Required work: Transcribe all of the records exactly, leaving every line as it is.

Source material:
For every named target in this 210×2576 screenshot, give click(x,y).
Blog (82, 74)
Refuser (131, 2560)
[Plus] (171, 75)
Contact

Task solution:
For every named target in this 210×2576 screenshot, give click(x,y).
Blog (82, 74)
Refuser (131, 2560)
[Plus] (171, 75)
Contact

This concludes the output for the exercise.